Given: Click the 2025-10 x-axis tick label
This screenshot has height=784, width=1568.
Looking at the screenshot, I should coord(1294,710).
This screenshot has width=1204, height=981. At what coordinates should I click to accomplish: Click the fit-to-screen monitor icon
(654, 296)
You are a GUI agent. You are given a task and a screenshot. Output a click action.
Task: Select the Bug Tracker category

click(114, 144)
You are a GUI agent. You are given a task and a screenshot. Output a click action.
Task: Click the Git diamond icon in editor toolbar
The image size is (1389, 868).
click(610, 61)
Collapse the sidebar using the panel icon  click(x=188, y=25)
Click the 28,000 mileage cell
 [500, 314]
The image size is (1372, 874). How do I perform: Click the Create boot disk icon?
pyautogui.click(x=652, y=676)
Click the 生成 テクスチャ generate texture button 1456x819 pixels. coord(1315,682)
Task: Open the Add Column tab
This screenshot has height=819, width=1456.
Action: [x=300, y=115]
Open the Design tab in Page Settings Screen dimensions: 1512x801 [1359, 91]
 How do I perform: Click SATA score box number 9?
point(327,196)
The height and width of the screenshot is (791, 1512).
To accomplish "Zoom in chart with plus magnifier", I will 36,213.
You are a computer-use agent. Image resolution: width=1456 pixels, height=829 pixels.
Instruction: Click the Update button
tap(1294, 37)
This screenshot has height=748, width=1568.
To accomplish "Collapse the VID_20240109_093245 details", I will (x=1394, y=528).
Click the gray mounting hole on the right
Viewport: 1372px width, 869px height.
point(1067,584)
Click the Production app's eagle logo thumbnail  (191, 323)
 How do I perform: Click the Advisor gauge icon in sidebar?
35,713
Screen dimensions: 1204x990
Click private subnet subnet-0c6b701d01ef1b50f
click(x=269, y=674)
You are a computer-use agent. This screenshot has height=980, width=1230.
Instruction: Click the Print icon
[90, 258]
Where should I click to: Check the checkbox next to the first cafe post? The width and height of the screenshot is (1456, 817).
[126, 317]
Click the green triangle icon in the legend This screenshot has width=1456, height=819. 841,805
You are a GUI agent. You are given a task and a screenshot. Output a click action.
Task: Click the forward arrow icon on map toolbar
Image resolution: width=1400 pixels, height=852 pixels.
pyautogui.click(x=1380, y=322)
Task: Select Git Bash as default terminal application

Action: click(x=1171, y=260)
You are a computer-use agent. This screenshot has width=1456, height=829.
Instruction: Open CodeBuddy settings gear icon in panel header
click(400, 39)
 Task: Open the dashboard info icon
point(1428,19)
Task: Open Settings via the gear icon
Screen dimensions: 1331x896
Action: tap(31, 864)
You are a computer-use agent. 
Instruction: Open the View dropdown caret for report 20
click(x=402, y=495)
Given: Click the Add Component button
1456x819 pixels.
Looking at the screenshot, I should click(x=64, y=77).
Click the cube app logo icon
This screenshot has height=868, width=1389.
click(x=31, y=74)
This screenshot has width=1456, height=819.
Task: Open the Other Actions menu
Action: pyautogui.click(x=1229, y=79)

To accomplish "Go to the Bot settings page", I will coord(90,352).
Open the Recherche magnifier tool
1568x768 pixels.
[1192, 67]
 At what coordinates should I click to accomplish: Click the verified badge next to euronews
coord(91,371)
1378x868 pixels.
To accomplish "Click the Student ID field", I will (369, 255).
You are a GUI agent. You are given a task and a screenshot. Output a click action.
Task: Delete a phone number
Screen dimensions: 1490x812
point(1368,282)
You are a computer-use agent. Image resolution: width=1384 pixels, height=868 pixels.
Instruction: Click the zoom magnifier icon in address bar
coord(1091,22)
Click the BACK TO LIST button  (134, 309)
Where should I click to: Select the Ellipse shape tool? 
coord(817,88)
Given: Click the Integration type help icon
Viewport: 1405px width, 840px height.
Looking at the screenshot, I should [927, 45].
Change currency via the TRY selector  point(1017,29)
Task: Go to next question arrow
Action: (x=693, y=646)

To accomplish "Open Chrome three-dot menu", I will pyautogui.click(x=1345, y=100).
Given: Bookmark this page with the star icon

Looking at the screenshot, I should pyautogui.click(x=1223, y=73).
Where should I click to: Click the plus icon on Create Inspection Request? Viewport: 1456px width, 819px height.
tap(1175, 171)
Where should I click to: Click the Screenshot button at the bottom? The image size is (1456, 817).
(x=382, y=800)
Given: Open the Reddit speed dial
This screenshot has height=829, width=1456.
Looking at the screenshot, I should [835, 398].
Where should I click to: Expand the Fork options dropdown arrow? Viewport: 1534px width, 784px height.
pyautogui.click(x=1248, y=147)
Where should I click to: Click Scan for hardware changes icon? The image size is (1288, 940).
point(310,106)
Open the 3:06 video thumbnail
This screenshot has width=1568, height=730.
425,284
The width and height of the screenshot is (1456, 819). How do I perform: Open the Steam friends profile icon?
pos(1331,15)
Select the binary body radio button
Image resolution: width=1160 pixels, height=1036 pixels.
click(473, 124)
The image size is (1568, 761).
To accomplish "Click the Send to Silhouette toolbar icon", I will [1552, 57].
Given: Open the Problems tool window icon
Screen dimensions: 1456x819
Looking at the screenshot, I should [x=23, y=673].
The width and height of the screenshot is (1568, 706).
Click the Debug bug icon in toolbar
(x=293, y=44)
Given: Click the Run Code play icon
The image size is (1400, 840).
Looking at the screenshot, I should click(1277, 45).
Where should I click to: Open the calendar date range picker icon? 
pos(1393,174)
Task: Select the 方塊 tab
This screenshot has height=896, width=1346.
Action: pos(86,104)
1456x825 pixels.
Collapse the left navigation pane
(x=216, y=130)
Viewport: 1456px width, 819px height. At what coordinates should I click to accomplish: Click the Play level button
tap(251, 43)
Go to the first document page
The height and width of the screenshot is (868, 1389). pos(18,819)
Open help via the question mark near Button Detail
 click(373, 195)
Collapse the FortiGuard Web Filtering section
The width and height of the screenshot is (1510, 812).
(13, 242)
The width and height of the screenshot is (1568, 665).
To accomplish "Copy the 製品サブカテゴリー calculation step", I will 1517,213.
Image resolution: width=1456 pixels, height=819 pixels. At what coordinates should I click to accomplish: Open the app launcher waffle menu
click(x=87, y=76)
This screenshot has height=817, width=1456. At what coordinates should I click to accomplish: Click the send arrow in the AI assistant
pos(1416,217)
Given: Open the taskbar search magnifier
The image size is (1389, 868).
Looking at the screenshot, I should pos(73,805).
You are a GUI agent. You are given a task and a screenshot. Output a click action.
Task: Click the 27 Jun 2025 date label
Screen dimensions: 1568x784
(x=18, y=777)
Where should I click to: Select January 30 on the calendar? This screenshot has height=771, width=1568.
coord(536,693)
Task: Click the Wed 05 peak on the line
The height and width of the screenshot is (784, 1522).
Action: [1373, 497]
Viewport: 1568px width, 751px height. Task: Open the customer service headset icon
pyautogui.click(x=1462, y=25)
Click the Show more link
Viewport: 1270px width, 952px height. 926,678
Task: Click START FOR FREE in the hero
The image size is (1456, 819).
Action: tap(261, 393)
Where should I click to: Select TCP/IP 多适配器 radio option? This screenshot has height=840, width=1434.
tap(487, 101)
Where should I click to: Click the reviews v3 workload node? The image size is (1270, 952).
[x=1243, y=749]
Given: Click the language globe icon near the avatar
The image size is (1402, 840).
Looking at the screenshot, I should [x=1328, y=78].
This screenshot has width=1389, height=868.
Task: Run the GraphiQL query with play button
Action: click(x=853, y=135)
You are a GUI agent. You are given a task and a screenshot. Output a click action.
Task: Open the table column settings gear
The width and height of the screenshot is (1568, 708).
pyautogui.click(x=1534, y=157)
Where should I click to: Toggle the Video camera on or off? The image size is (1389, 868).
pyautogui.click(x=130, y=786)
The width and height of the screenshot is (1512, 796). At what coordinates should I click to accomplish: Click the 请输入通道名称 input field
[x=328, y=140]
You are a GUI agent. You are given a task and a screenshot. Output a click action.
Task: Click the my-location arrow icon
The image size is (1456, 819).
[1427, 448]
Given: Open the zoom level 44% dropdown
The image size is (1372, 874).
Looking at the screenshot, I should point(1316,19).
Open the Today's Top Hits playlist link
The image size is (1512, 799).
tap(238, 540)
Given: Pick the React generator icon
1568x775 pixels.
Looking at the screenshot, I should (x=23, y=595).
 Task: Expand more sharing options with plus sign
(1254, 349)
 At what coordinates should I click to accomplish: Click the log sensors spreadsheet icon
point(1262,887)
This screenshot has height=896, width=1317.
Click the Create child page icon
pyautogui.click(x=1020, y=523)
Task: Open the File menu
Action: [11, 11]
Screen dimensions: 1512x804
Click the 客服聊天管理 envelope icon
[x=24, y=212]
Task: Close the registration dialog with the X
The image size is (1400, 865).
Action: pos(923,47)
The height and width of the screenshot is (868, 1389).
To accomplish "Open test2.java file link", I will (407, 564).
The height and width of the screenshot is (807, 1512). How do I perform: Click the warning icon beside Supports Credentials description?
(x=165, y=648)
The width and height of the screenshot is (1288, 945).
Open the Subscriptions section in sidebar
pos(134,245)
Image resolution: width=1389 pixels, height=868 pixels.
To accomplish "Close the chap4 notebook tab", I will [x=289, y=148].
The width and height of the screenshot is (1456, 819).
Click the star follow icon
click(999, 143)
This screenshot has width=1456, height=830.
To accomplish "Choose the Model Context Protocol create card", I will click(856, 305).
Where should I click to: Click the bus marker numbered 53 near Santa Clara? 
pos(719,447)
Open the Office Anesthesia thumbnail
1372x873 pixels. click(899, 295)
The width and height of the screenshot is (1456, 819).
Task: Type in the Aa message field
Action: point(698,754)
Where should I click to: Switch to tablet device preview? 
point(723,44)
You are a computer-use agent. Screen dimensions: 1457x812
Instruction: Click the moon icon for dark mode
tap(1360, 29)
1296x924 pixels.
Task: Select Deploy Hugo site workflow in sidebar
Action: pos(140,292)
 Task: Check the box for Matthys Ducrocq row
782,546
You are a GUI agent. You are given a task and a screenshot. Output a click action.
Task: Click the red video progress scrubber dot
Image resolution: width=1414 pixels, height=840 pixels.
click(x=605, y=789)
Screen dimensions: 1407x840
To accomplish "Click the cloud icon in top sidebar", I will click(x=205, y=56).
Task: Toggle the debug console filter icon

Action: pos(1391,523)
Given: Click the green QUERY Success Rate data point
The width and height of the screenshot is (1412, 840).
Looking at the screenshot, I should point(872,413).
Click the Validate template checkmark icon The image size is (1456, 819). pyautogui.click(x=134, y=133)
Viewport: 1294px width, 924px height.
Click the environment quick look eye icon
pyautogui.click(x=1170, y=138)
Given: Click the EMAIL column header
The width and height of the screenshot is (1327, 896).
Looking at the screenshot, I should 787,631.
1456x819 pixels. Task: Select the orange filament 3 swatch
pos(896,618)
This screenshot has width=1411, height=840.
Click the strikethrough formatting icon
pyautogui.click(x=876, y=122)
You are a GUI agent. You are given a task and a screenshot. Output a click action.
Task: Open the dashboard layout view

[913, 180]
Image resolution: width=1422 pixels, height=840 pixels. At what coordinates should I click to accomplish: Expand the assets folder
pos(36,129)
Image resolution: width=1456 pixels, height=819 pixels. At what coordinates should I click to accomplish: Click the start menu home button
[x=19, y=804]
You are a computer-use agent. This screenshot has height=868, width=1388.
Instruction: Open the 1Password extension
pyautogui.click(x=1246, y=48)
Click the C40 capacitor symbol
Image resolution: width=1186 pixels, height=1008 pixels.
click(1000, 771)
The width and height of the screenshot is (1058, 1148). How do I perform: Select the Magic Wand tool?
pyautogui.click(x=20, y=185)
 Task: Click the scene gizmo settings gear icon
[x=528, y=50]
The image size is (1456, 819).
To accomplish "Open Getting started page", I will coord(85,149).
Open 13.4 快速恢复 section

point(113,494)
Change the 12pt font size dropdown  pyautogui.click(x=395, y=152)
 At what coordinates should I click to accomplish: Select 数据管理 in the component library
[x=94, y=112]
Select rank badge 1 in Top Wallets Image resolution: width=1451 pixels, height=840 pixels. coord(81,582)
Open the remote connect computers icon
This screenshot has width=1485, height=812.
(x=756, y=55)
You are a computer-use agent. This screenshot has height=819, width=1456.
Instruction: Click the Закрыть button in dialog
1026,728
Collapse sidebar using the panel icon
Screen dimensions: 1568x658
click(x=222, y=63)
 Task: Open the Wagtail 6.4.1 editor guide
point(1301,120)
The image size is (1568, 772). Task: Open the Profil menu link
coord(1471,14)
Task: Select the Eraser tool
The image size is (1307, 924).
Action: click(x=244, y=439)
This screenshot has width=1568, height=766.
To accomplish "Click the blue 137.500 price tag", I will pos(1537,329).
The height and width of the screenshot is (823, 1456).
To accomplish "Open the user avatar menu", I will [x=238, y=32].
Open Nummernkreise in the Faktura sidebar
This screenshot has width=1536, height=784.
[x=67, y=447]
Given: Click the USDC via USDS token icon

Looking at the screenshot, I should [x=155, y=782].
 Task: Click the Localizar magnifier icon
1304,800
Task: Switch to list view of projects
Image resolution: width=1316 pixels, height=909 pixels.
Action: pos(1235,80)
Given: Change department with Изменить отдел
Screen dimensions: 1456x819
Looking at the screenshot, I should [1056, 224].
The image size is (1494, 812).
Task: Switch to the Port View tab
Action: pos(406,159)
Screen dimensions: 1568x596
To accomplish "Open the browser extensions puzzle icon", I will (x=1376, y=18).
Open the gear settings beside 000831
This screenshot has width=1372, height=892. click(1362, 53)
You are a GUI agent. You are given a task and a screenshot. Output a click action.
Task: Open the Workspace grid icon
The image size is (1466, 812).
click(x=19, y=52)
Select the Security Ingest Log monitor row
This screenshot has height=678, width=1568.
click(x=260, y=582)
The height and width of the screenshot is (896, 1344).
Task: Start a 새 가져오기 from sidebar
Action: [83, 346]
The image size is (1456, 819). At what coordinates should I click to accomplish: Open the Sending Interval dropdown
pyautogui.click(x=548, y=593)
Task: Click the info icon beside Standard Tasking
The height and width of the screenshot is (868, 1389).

|---|

What is needed is each line of the entries that contains the word "Close".

▸ YOUR SOLUTION:
Task: Close the registration dialog with the X
To accomplish "Close the chap4 notebook tab", I will [x=289, y=148].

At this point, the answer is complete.